When a record contains an image, skip the image and retype the rest of that record exactly.

** The data follows **

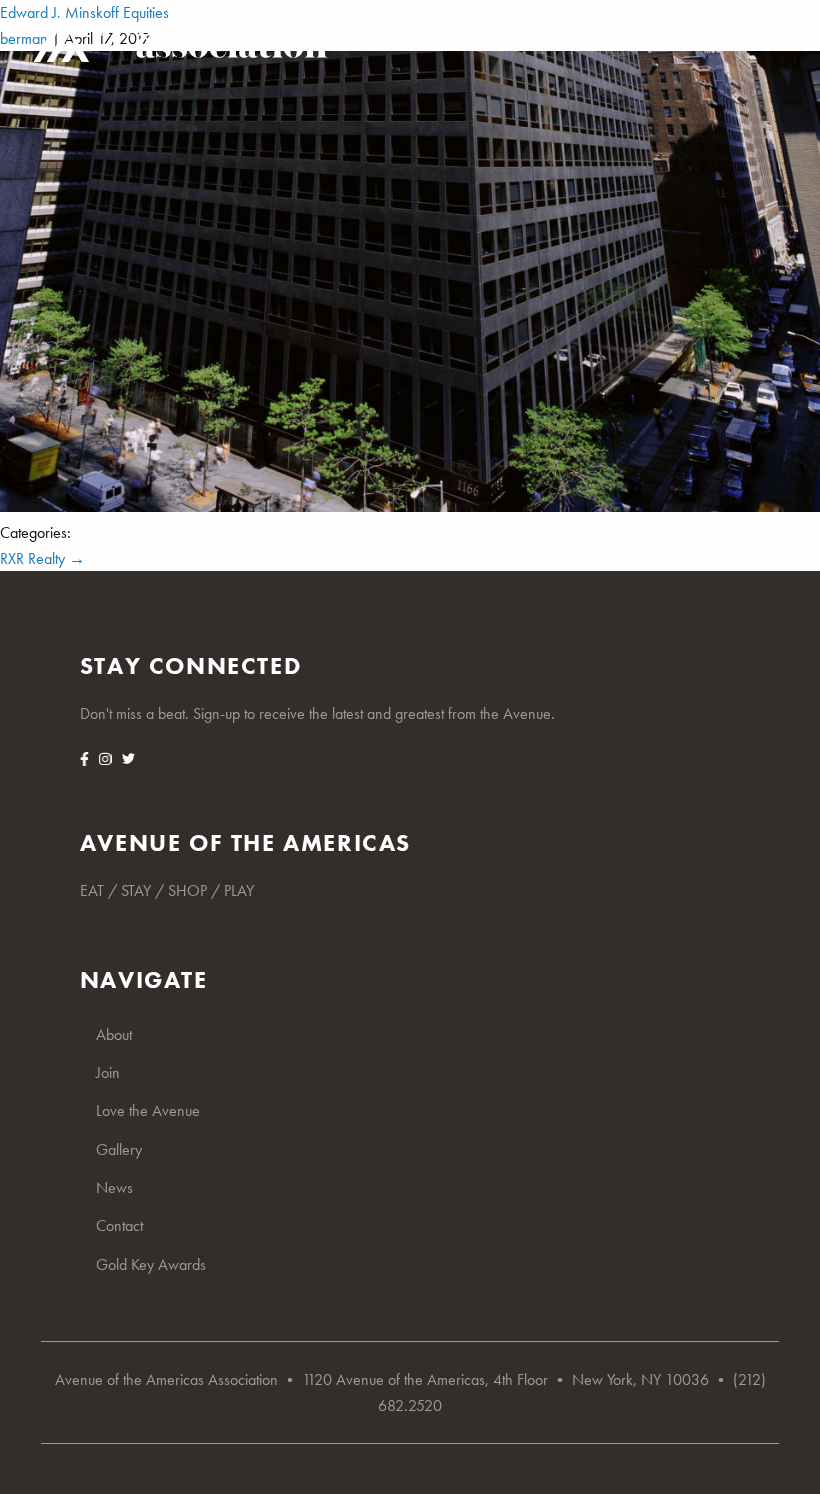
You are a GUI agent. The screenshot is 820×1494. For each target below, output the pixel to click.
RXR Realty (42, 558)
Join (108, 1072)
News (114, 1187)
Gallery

** End of The data **

_Output of the exercise_:
You are a GUI agent. The screenshot is 820×1494. For each target below, output the pixel to click.
RXR Realty (42, 558)
Join (108, 1072)
News (114, 1187)
Gallery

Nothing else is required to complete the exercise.